:: AVAILABLE RECORDS ::
Start of Block

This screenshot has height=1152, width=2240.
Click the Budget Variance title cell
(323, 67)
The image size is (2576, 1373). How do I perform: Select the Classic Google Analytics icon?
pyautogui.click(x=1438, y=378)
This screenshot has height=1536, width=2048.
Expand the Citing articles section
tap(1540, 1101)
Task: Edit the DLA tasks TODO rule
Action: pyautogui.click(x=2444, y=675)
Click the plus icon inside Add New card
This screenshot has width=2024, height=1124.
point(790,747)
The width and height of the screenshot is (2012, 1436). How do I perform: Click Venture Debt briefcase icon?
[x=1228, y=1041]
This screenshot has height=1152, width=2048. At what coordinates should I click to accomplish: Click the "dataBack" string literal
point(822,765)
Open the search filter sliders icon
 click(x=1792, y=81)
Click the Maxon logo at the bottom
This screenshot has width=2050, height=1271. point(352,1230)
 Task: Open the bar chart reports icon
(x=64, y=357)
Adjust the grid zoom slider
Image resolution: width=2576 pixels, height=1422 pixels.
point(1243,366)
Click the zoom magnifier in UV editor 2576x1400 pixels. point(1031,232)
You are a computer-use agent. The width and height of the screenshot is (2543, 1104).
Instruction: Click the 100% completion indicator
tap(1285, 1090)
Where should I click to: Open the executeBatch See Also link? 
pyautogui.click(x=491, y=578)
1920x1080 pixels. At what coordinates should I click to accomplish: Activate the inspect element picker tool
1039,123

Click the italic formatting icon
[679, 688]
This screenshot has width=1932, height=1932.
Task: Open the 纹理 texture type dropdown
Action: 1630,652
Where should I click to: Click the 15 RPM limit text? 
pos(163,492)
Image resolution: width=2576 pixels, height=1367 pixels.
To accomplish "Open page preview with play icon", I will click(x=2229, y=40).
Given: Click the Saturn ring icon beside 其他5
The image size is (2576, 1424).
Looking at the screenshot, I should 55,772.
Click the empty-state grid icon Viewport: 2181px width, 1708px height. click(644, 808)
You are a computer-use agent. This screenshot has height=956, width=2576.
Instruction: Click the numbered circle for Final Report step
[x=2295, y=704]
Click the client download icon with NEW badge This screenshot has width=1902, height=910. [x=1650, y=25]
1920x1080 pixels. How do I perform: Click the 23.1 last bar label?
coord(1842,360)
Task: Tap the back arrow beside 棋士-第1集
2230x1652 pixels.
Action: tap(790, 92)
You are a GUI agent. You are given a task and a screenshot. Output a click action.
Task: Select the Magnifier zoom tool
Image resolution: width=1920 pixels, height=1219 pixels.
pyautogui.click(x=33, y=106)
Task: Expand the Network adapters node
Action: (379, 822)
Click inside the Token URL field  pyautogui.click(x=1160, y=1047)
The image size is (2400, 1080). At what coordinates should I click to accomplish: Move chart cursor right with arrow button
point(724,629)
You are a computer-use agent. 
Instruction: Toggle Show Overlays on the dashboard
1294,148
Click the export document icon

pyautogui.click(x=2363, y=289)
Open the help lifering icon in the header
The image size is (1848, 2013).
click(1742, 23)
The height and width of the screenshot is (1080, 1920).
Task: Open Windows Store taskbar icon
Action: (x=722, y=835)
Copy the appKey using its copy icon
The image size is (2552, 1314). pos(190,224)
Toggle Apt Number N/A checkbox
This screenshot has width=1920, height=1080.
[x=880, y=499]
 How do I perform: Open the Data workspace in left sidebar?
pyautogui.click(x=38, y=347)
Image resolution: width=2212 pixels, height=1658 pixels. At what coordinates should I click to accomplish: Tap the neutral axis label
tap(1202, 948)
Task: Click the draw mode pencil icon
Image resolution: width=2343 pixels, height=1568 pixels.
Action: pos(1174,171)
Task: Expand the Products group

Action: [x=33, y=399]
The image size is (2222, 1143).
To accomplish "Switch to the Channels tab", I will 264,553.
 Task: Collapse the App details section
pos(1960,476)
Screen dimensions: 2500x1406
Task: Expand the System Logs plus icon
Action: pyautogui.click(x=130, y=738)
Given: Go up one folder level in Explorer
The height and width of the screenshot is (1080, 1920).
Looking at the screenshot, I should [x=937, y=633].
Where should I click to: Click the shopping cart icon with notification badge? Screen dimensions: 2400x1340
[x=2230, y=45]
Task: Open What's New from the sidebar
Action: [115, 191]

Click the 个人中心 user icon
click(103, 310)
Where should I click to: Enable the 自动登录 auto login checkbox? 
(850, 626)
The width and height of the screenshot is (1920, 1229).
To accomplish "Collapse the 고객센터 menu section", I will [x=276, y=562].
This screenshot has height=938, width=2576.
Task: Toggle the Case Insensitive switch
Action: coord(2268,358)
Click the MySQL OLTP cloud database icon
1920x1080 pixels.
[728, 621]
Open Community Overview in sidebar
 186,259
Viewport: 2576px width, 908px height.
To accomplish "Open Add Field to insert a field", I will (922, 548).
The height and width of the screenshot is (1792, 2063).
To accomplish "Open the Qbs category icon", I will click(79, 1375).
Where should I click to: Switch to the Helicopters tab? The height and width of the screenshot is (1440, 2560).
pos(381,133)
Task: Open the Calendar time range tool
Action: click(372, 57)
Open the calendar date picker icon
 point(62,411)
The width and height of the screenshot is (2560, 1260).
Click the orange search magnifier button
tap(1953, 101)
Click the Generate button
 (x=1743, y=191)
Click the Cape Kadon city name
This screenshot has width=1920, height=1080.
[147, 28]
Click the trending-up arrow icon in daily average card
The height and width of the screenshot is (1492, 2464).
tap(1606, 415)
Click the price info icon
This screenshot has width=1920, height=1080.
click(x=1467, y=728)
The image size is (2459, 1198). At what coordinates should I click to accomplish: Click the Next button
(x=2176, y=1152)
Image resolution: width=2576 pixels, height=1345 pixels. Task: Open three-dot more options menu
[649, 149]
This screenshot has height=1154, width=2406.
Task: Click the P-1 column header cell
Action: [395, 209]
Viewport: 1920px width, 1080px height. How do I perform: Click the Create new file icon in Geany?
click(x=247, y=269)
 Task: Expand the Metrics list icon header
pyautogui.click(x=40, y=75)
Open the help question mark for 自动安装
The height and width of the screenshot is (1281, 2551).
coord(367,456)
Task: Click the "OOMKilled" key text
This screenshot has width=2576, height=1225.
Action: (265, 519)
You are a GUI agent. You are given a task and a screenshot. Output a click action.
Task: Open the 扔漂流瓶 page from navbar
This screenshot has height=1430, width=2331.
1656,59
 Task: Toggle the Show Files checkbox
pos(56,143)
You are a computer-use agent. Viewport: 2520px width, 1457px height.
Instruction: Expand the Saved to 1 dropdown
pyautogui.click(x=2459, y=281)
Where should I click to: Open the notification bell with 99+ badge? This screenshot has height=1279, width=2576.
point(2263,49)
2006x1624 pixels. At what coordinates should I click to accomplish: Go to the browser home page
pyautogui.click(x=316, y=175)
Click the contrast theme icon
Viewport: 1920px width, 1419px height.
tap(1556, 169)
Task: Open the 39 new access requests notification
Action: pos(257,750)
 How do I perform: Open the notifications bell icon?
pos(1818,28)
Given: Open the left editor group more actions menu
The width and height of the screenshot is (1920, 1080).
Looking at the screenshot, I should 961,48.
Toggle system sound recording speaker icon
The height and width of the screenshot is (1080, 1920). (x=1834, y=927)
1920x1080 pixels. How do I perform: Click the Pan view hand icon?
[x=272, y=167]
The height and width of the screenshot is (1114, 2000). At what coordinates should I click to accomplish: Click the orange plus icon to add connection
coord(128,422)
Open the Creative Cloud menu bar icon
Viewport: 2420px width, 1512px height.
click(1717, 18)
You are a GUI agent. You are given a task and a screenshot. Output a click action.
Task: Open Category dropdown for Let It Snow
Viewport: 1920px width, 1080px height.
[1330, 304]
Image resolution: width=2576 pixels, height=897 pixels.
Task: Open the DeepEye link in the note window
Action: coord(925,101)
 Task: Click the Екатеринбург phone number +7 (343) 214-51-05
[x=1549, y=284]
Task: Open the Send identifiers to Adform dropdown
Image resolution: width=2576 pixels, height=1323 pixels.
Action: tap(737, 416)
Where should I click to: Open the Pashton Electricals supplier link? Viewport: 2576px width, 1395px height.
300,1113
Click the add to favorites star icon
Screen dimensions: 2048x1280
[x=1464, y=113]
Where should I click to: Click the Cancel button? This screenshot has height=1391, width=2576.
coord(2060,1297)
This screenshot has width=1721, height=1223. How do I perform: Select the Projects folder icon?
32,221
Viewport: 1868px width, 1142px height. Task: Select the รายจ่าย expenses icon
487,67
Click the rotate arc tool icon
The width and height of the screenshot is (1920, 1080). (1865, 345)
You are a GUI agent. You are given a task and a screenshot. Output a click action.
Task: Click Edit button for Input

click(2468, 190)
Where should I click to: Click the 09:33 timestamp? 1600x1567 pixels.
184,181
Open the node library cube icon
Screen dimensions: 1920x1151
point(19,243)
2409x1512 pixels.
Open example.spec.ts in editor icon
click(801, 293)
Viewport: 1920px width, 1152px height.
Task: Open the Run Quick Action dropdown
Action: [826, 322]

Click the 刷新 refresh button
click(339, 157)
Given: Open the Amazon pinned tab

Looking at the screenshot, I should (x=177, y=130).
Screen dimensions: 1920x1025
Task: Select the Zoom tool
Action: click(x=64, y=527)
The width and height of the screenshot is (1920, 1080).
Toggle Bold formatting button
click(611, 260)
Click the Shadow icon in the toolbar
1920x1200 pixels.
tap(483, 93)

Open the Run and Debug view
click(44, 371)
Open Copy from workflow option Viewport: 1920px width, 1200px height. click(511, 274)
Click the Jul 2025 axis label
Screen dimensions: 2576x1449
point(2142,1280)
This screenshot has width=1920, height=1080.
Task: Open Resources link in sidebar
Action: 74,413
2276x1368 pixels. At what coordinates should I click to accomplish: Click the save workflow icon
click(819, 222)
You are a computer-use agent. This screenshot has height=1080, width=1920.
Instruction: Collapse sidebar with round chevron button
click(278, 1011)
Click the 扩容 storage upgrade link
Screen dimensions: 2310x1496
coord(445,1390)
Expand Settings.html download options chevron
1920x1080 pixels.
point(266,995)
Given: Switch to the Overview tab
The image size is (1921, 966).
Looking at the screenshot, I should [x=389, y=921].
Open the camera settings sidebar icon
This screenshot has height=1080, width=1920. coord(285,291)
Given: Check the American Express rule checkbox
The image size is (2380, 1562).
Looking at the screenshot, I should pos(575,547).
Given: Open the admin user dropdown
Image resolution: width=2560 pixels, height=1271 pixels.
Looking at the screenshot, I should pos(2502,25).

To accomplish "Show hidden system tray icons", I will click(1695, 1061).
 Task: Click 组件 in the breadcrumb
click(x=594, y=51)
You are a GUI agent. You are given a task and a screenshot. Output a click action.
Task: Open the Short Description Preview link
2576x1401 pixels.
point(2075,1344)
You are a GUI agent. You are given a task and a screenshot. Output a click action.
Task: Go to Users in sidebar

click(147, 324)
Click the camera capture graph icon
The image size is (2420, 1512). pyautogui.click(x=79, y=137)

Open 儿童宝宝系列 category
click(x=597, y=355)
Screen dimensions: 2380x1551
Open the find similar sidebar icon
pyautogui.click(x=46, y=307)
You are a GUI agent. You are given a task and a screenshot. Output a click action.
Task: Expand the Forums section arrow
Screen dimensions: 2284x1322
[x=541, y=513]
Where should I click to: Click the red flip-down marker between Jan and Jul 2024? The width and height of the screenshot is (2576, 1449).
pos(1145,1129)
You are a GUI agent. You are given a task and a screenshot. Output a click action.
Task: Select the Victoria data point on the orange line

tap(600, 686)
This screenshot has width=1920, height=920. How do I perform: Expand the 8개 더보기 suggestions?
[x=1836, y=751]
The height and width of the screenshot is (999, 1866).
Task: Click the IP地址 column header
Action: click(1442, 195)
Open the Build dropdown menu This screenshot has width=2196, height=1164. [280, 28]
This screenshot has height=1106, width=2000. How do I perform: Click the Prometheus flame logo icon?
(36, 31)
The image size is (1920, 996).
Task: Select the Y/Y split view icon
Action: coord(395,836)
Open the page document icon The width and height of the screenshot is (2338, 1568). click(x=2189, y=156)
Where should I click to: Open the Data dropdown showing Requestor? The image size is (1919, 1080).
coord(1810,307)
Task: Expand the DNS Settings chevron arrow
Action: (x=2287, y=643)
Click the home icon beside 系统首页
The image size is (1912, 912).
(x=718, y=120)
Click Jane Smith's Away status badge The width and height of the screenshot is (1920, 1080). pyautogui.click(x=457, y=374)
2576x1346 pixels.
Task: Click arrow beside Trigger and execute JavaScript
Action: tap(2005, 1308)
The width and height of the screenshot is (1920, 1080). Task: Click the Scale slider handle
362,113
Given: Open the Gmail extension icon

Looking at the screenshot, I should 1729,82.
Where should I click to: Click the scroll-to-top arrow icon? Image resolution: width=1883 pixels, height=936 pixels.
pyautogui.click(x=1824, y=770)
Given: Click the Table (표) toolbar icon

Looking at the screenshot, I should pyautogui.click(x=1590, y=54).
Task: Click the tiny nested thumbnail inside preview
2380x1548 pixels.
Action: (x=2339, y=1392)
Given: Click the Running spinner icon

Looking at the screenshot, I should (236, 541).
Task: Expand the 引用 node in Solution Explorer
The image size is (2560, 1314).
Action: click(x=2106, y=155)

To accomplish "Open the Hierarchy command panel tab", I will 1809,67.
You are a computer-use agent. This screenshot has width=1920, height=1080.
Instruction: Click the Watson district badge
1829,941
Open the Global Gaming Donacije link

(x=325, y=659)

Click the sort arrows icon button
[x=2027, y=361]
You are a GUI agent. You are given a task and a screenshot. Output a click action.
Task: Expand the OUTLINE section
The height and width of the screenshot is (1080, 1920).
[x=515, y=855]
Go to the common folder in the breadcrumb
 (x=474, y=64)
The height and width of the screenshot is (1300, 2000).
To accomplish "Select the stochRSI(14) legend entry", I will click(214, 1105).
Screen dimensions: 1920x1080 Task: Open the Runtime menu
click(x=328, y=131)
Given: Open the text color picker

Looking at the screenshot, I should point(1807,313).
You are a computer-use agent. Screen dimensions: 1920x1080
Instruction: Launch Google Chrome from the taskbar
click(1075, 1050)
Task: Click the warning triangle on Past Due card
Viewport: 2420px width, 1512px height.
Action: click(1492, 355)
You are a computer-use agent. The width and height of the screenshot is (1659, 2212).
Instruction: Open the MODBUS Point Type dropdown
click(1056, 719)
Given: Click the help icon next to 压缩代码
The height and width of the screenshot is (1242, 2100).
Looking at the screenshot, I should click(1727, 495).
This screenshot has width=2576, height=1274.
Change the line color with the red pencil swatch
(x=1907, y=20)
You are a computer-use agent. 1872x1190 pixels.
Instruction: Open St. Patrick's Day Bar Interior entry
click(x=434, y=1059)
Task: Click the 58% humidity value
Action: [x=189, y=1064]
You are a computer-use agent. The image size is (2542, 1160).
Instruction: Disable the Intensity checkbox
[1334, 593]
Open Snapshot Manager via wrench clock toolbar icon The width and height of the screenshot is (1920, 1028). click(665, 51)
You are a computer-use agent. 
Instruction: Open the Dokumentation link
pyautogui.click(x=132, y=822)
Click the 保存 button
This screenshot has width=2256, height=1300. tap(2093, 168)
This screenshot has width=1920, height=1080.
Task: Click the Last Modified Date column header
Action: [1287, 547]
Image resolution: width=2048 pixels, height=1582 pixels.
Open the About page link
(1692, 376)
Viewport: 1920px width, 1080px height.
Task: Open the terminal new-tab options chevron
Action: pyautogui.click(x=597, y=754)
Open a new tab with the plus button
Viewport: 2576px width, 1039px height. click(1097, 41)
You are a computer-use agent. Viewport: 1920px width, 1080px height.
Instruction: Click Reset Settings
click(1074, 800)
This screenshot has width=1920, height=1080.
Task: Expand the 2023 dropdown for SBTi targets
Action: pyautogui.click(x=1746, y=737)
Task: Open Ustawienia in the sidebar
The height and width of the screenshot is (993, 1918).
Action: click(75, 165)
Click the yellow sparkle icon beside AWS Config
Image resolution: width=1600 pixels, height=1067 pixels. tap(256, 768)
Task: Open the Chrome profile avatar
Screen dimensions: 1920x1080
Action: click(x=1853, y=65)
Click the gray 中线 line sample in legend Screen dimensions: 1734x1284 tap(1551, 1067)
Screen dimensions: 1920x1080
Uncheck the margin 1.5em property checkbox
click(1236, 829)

End of Block

:: TASK TO CARRY OUT ::
Wherever a line above contains the string "legend", copy that line.

:: FINISHED TASK ::
To accomplish "Select the stochRSI(14) legend entry", I will click(214, 1105).
Click the gray 中线 line sample in legend Screen dimensions: 1734x1284 tap(1551, 1067)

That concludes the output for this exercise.